En el diario El País de España, con fecha del 6 de enero de este año, Steve Frillman, de la ONG Green Guerrilla, de Nueva York, dice: "Si hay un solar vacío..., se suele recurrir a las autoridades para que actúen; en cambio, lo que debería hacerse es ir, limpiar y plantar. Lo que interesa, más que el tomate o las papas, es ver a 25 o 30 personas trabajando juntas, creando programas..."
En nuestro país, en la década del ochenta, el INTA creó el programa Pro Huerta, que hasta impulsaba la fabricación de herramientas con elementos comunes -a veces, de desecho- y la combinación de cultivos para optimizar tareas y resultados. Con la creación de la nueva Unidad de Agricultura Urbana y Periurbana del Area Metropolitana de Buenos Aires -AUPU, AMBA-, en febrero pasado el INTA retomó el interés por la huerta doméstica con proyecciones más amplias.
Sintetiza los problemas de la región -42 municipios, la ciudad de Buenos Aires y 13 millones de habitantes- en diferentes temas: contaminación ambiental; avance urbano sin ordenamiento; falta de capacitación y de mano de obra calificada; deficiencias en infraestructuras y servicios; irregularidades en la tenencia de la tierra; deficiencias nutricionales, por ejemplo.
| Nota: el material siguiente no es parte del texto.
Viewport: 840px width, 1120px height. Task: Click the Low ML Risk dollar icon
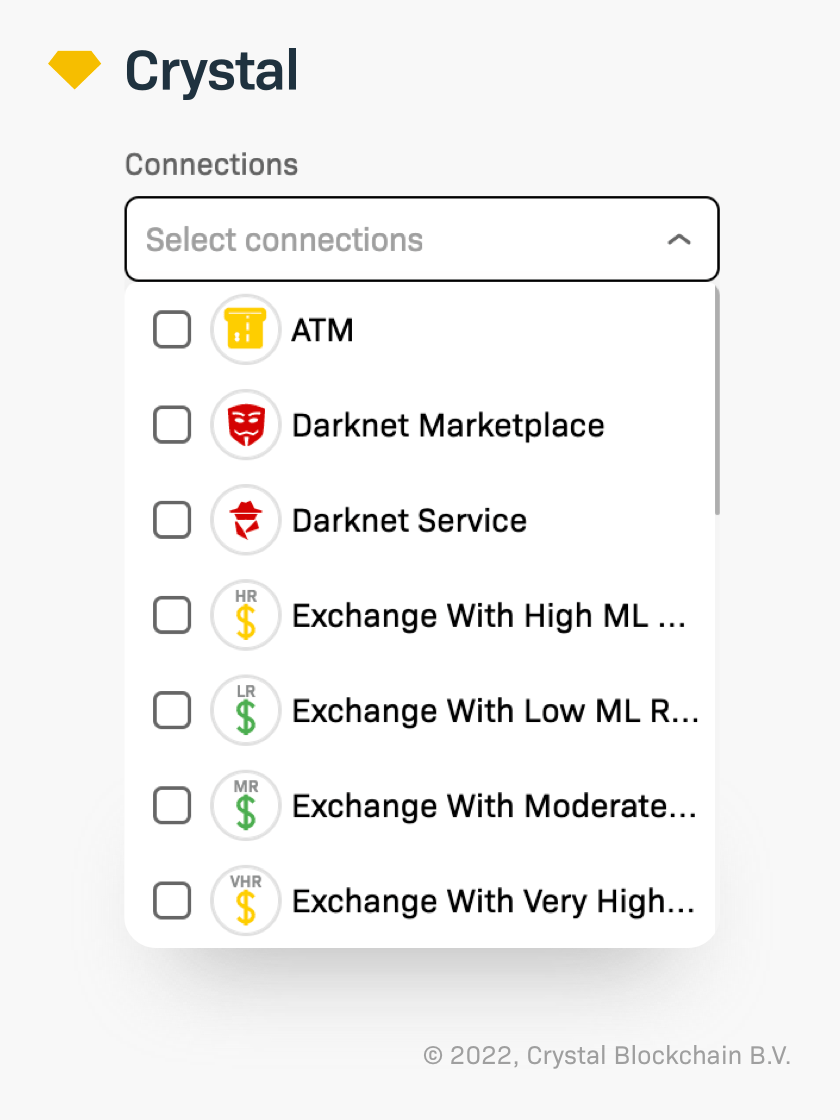pos(245,710)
Frente a eso propone: valorización del trabajo mediante la capacitación; valorización de la diversidad cultural; desarrollar tecnologías amigables con el medio ambiente, facilitar la generación de trabajo, etcétera. En el Sur, con eje en La Plata, la legislación protege las áreas agrícolas, limita la expansión edilicia y favorece emprendimientos de huerta y floricultura, impulsados por el avance tecnológico más significativo, el invernáculo.
En el Oeste, el municipio de Moreno, con el Programa de Incentivo al Sector Rural, estimula el funcionamiento de granjas y huertas.
El Centro y Norte, con eje en Pilar, protagonizan una importante expansión edilicia, pero hacia afuera, la creciente sojización presiona sobre el uso de la tierra.
Otra mirada es la del arquitecto Sebastián Miguel, que en un libro sobre huertas comunitarias describe una experiencia en Rosario, provincia de Santa Fe, que funciona desde 2001.
Allí, en un medio muy necesitado, se ha logrado la superación económica y social de amplios sectores, mediante capacitación y trabajo solidario.